* _Wybrany fragment_:
# gnome-light 2.18 ?

## pancurski

Pojawiło się już gnome 2.18 jako ~. Fajnie, ale czy bedzie też gnome-light 2.18 ? Wiecie coś na ten temat ? Czy wraz z wersją 2.18 zrezygnowano z odchudzonego gnoma.

----------

## Raku

Moved from Polish OTW to Polish.

----------

## Pryka

miła wiadomość i ja się przyłączam do pytania czy można liczyć na Gnome-light ???

----------

## m010ch

Tiaa - przerzuciłem całe FGO i tylko pytania "kiedy będzie" - żadnych odpowiedzi od devów :/

W ogóle GNOME jest coś po macoszemu traktowany w Gentoo. KDE 3.5.7 wyszło 22.05 i tego samego dnia było już w Portage.

GNOME 2.18 (premiera bodajże 14.03), nie dość, że w portage wylądowało dopiero 09.04, to do niedawna było i tak hard masked  :Confused: 

Póki więc GNOME-Light 2.18 niet - proponuję "alternatywę" - XFCE 4.4.1  :Cool: 

----------

## Odinist

A czemu nie zaproponowałeś gnome-light-2.16?   :Cool:  Magia cyferek czy cu?

Używam i chodzi zacnie, i pewnie nie zauważę różnicy po zaktualizowaniu w przyszłości do 2.18.0   :Confused: 

----------

## m010ch

 *-Nile- wrote:*   

> A czemu nie zaproponowałeś gnome-light-2.16?

* _Polecenia_:
A) Kiedy według wybranego fragmentu wyszło KDE 3.5.7?
B) Przetłumacz na angielski to zdanie z wybranego fragmentu: „W ogóle GNOME jest coś po macoszemu traktowany w Gentoo.”
C) Wypisz wszystkie różne nazwy użytkowników, które w wybranym fragmencie stoją nad wpisami jako ich autorzy.
Te rekordy pochodzą z innego źródła.

* _Pozycje zbioru danych_:
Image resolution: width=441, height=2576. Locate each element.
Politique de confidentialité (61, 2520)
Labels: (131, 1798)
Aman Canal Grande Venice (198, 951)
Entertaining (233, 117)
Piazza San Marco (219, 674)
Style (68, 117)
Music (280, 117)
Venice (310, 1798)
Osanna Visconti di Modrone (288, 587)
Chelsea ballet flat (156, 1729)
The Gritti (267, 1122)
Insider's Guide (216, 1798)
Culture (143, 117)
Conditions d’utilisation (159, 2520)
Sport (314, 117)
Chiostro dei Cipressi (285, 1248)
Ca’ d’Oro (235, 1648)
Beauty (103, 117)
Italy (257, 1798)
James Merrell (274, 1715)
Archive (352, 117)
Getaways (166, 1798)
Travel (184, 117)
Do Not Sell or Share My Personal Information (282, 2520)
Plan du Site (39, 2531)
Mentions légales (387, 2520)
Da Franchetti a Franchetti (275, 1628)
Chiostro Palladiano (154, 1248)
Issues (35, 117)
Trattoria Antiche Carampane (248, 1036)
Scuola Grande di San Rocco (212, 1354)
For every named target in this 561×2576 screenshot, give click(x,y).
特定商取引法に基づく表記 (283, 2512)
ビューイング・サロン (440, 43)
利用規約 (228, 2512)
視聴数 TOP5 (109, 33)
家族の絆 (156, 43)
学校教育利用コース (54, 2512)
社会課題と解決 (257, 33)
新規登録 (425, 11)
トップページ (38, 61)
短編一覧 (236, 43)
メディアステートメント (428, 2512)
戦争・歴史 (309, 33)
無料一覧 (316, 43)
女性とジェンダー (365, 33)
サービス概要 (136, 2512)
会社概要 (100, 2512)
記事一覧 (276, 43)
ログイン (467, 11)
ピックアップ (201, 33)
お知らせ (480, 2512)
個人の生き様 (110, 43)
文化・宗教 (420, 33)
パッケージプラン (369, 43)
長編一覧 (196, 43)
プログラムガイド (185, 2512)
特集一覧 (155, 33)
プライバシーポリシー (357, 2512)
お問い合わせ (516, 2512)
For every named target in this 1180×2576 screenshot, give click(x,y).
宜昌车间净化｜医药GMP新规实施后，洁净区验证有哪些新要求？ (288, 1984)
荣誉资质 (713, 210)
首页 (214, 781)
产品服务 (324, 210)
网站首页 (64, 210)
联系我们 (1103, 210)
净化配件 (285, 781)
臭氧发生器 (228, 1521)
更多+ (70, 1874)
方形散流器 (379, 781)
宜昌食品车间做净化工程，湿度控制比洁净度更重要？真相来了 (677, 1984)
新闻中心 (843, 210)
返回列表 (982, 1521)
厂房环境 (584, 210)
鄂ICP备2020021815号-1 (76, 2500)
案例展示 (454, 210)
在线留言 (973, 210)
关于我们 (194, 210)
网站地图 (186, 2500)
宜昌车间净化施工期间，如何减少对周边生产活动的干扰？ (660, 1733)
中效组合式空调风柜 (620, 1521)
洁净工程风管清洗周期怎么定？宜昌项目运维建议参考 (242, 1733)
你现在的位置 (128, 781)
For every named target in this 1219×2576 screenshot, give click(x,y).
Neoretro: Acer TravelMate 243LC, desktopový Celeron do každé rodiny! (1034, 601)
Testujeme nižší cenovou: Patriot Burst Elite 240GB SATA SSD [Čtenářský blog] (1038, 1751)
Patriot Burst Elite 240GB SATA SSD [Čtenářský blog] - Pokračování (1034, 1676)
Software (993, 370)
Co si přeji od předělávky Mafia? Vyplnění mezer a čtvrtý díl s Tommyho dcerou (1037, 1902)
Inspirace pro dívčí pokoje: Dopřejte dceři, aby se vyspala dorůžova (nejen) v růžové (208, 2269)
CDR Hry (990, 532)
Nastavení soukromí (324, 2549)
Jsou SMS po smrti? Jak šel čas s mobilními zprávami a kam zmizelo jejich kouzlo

* _Odpowiedzi do poleceń_:
A) 22.05

B) On the whole, GNOME is sort of treated like a stepchild in Gentoo.

C) pancurski, Raku, Pryka, m010ch, Odinist